Selling Commercial Real Property “AS-IS” Is Not a "Get Out of Jail Free" Card


It’s not uncommon for property owners today to want to sell their real property ‘as-is” and not remain on the hook for problems that arise later. However, there are limits to what an “as-is” clause covers.
 
“As-is” clauses refer to the physical condition of the property and relieve the seller of a duty to disclose any defect in the physical condition of the property. Including an “as-is” clause does not protect a seller from claims based on fraudulent misrepresentation or fraudulent concealment. This does not mean than a buyer who gets burned on an “as-is” purchase can merely cry fraud and have his or her day in court. Nondisclosure does not equal fraud when the sale is an arm’s length commercial real estate sale and the seller has no fiduciary or other special duty that might otherwise require him or her to speak out about undisclosed conditions. There may arise, however, unique situations where the facts of the case indicate that the seller’s actions go beyond mere nondisclosure and justifies further fact finding by the court. That is exactly what happened in the following case in Washington County, Ohio.
 
In Mar Jul, LLC v. Hurst, 2013 Ohio 479 (4th Dist. Ct. of App., Washington Cty.), Mar Jul purchased a commercial building with tenants from Hurst and the contract contained an “as-is” clause regarding the condition of the property.

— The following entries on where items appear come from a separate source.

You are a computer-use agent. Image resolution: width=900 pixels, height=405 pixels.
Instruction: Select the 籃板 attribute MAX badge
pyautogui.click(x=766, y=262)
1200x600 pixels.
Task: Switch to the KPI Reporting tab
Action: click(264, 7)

After the closing the buyer found several problems with the property, including insufficient water supply, the building being out of square and sinking, and materially inaccurate lease information.  Mar Jul sued Hurst alleging fraud, and related causes of action. The trial court granted summary judgment in favor of the seller based on the “as-is” clause in the purchase agreement.
 
Mar Jul appealed and the appellate court reinstated a portion of the case. The trial court’s dismissal of claims related to the physical condition of the property was upheld, but the appellate court found that Mar Jul did not have adequate opportunity to obtain the lease information regarding the building tenants and its reliance on the seller, Hurst’s, representations in the purchase agreement regarding the lease terms was not unreasonable. The court felt there were sufficient questions of fact that warranted allowing the Mar Jul its day in court to present its fraud claims regarding the leases.
 
When buyers of commercial real property are considering an “as-is” purchase, they need to negotiate adequate time for thorough due diligence prior to any closing or risk suffering substantial financial consequences. A thorough inspection of the premises and review of the leases is time and money well spent. If a seller doesn’t want to cooperate and allow for adequate inspection and review, then walk (or even run) away. Sometimes no deal is better than a bad one.